▶ Action item
Print, exactly and with no pictures, the line containing "Where should I" and each line after it to the end of the entries below.

=== Begin Enclosure ===

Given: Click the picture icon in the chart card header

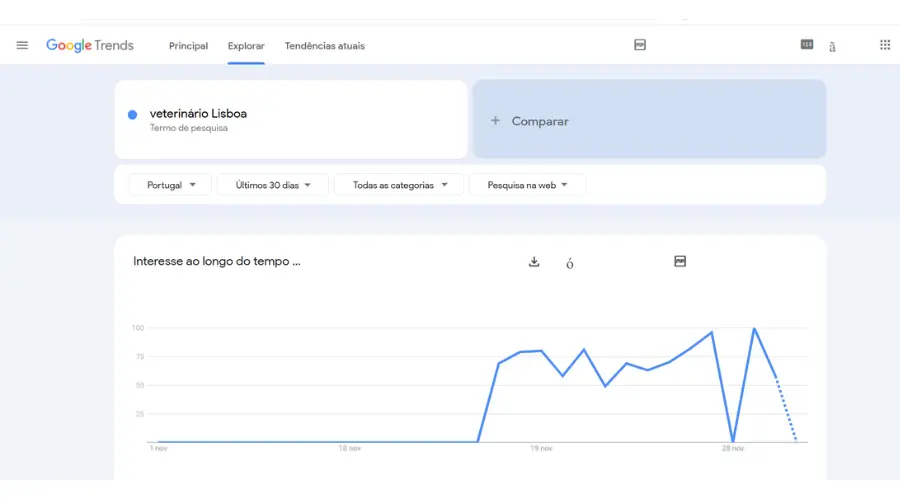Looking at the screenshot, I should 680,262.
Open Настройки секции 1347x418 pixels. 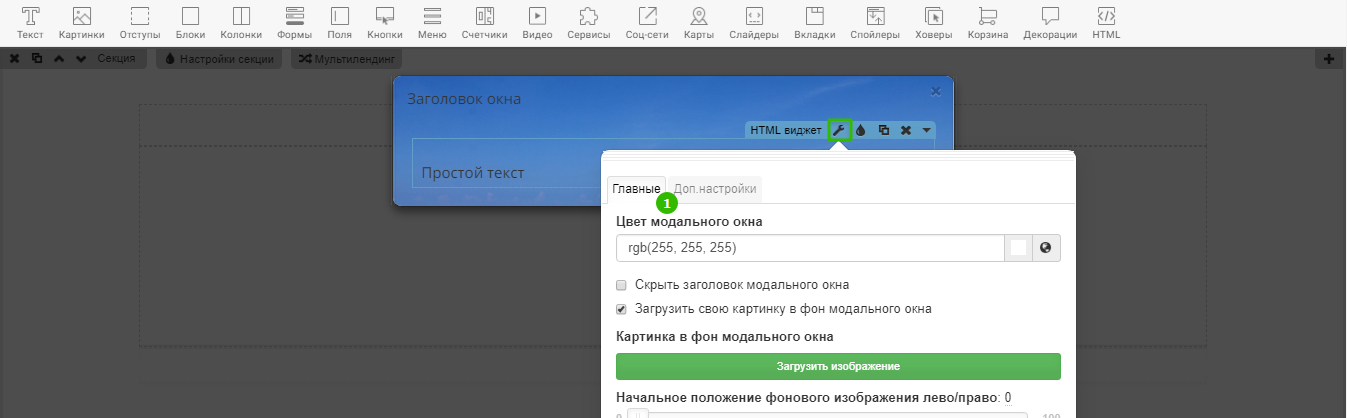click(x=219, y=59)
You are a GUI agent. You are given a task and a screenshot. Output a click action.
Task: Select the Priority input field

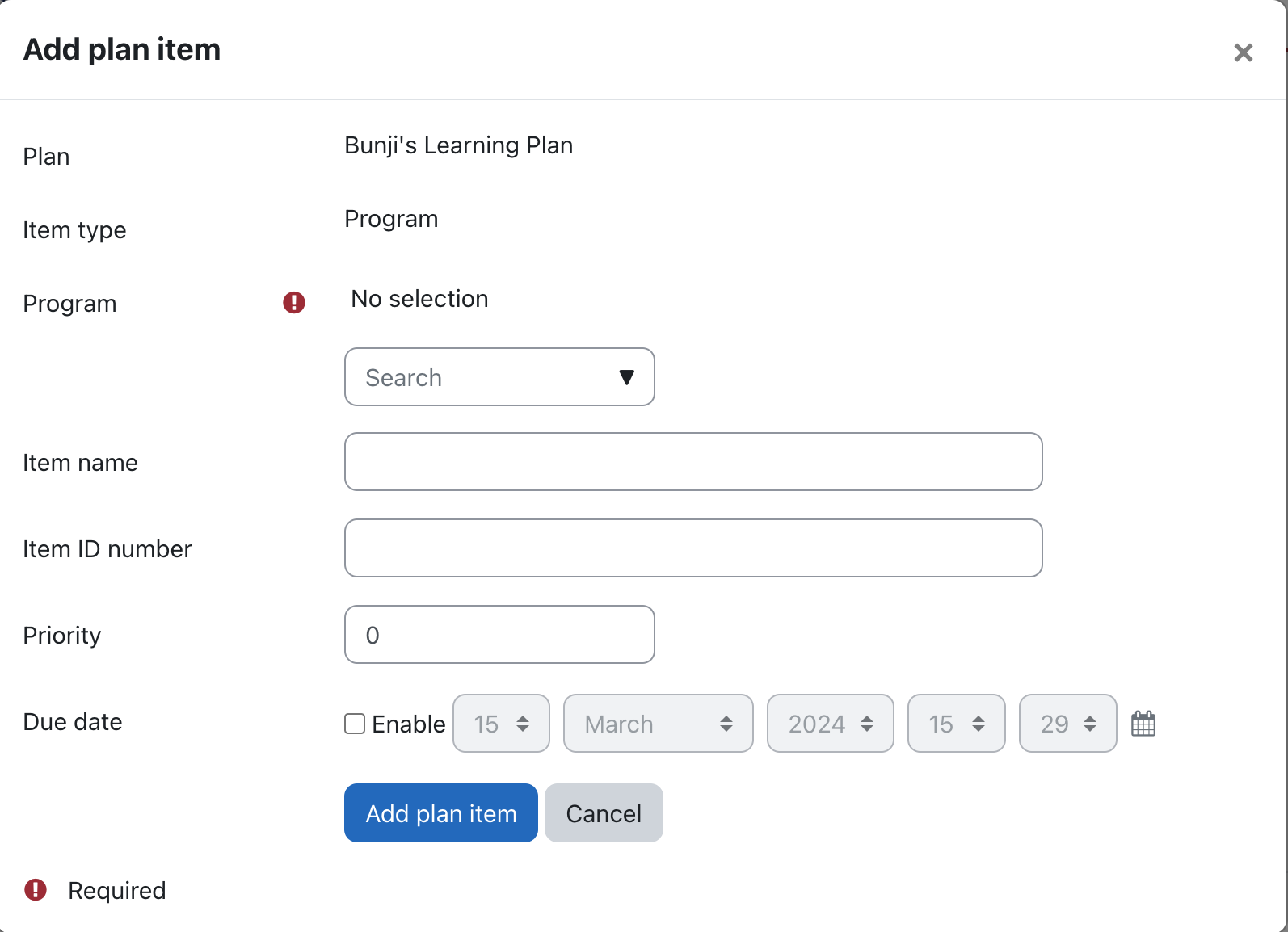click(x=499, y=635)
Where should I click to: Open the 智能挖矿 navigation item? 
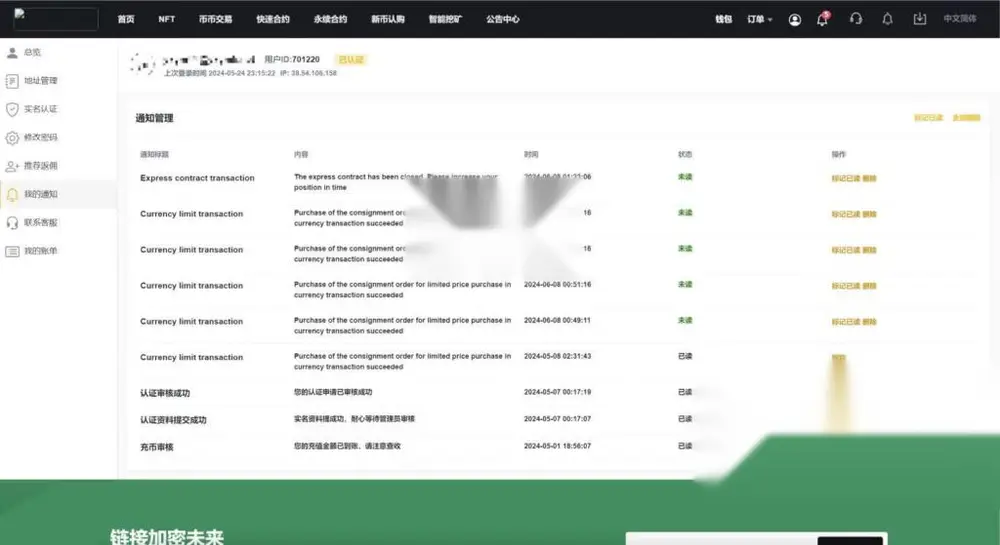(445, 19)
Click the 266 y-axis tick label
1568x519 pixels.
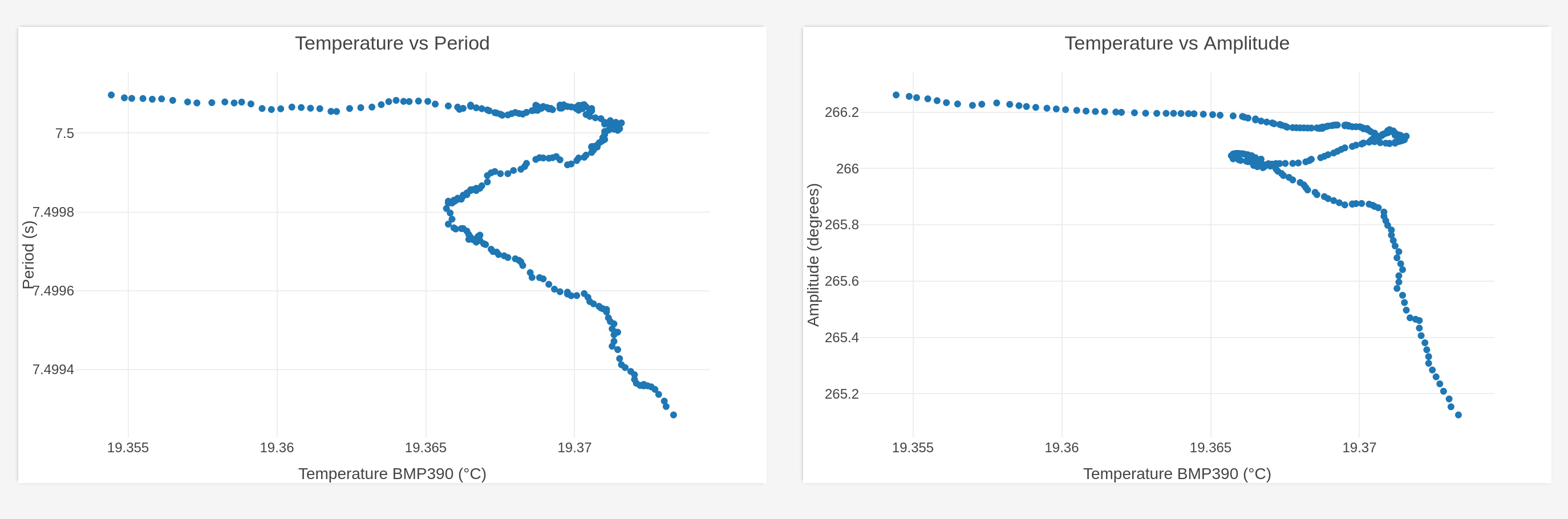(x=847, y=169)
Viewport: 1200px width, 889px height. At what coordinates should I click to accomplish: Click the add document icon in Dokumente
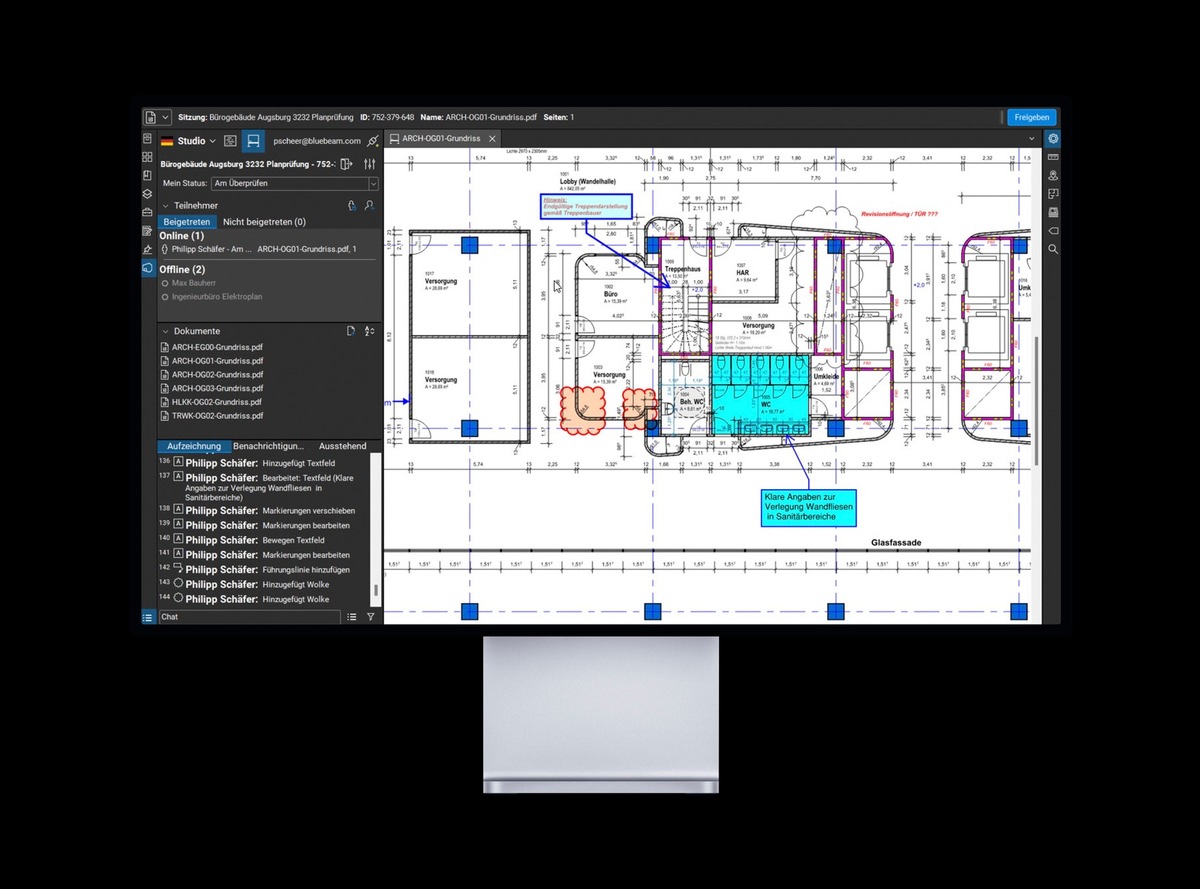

=== End Enclosure ===

▶ Task solution
Where should I click to: Open the 智能挖矿 navigation item? 
(445, 19)
Click the 266 y-axis tick label
1568x519 pixels.
(x=847, y=169)
Viewport: 1200px width, 889px height. At what coordinates should I click to accomplish: Click the add document icon in Dokumente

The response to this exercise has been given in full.